When The Room first released, it seemed a misleading title because its focus was even smaller than the title implied. Essentially a series of nesting lock-boxed plastered with densely layered puzzles, it expanded inward, as its elaborate mechanisms grew ever more surreal. Its sequel expanded the concept into a series of scenes, each roughly room-sized itself, and implying little about any kind of coherent world. Now, Fireproof has outshot its title in the other direction, with their most ambitious release yet. Indeed, this is no room, but an entire manor spanning an island, where all of the game’s areas feel interconnected.
There were always shades of Myst and other first-person adventures of its era, but for the first time in the series, The Room Three finally feels like a fully-realized adventure game, with all of the depth, exploration and size that implies. In the game’s opening moments, you’ll find yourself transported to Gray Holm, a mysterious and otherworldly manor that unfolds little-by-little as you explore its puzzles, both hidden and obvious.
In every way, The Room Three is a console-quality production. Made with the Unity engine, its world is one of subtle shadows and tiny details, and it manages to not only looks as lovely as its predecessors but to do so in a much larger world. Grey Holm is dripping with atmosphere and mystery, vaguely Victorian, yet dislocated in time and space. But while it may be up to snuff visually with many modern PC/console adventures, it’s a game designed for mobile first and foremost, and plays to the platform’s strengths.
This is most apparent in the controls, which allow you to navigate on rails to key points by double-tapping, pinching to back up, and sliding your finger to pan around. This is all very intuitive and works well in the confines of the genre. More interestingly, the puzzles themselves are very touch-oriented, with, levers, switches, and latches that all have to be moved and manipulated with the finger. This lends a sense of physicality to the puzzles, as well as the objects and world to which they belong that is often lacking in similar titles, particularly among the droves of Android puzzle games that find their way onto the Play Store each month. The puzzles themselves are varied and clever, sometimes mechanical, sometimes classic “lock and key” inventory puzzles, and sometimes involve more abstract logic.
While the story, told passively through letters and notes, doesn’t do much to drive the game – and will probably make little sense at all to those that didn’t pay attention to the first two – the world itself is enough to keep things moving forward. Although there’s now an interconnected world with a central hub, the game is still broken into chapters, and each will take you to unique, self-contained areas of Gray Holm.
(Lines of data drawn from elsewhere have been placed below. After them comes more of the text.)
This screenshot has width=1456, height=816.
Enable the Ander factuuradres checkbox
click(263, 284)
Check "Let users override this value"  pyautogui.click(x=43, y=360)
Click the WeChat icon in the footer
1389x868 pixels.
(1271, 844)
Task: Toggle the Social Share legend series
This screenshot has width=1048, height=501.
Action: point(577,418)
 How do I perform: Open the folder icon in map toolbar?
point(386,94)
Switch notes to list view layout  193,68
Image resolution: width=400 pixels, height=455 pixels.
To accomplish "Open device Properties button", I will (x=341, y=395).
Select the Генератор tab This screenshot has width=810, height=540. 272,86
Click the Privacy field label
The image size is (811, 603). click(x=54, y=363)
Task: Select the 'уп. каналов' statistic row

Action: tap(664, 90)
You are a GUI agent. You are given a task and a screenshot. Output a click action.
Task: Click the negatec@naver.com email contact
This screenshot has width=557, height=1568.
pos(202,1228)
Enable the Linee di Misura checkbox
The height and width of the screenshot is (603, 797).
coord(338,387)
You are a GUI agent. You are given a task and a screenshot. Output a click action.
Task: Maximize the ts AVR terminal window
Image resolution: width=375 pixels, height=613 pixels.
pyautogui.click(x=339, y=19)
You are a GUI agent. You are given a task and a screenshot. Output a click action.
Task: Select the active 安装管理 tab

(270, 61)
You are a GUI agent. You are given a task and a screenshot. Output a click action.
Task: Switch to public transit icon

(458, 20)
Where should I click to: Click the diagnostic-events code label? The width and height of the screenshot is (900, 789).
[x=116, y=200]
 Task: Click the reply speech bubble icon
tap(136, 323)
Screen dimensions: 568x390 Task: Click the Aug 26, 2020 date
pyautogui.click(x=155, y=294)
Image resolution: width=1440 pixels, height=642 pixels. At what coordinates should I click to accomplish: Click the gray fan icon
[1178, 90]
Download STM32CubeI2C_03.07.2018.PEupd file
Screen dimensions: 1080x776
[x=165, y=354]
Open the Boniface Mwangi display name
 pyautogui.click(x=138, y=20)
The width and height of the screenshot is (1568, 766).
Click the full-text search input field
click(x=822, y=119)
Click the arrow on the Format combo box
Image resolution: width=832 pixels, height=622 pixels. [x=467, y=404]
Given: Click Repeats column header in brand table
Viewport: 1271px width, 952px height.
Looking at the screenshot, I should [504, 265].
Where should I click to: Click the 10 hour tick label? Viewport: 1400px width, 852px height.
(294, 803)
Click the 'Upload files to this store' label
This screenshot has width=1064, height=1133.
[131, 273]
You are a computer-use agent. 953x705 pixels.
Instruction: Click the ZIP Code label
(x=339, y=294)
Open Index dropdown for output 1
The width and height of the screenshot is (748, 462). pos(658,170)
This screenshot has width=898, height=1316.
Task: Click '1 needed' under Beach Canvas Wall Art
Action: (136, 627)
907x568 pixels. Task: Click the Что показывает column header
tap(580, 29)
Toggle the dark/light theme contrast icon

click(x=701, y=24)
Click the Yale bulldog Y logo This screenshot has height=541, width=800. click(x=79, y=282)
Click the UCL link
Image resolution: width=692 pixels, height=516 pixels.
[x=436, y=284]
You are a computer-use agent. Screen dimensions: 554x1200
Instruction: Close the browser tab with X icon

But these chapter breaks, rather than teleporting you to exclusively to new areas, tie into the central hub that connect them.
Like its predecessors, The Room Three is not a difficult game, and in fact may even be a bit easier, thanks in part to an overly generous hint system. But unlike past games, it holds mysteries beyond what these hints reveal. Following the most direct path yields a very dark ending. Luckily, you can travel back to just before the finale to try to reach one of the other four endings, and this involves a fair bit of exploration and puzzle solving without the help of the hint system at all, which proves to be quite a satisfying challenge. All told, playing the game and then exploring one of the alternate endings took over six hours, an impressive feat for any mobile adventure.
What The Room has lost in novelty, it’s gained in depth. While The Room Two didn’t really broaden the game as it allowed players to walk around, The Room Three is the satisfying evolution it dreamed of being. Sure, it might more closely resemble the adventure genre we know and love, but it still has a distinctive flavor of puzzle design and an eerie atmosphere all its own. It’s a game that respects both the strengths of the platform and its audience, with a smart design, rich presentation, and a lengthy quest packed with content. In a landscape of ported PC games and cheap, lazy point-and-clicks, The Room Three stands as a shining beacon for what developers could be doing with mobile gaming if they only had the ambition.
Hardcore?
Very.
The Room Three may features the same mechanics and distinctive puzzles as its predecessors, but it brings them to a larger, more fully-realized world for the first time, for a lengthy, polished puzzler that is easily among the best made-for-mobile adventures to-date.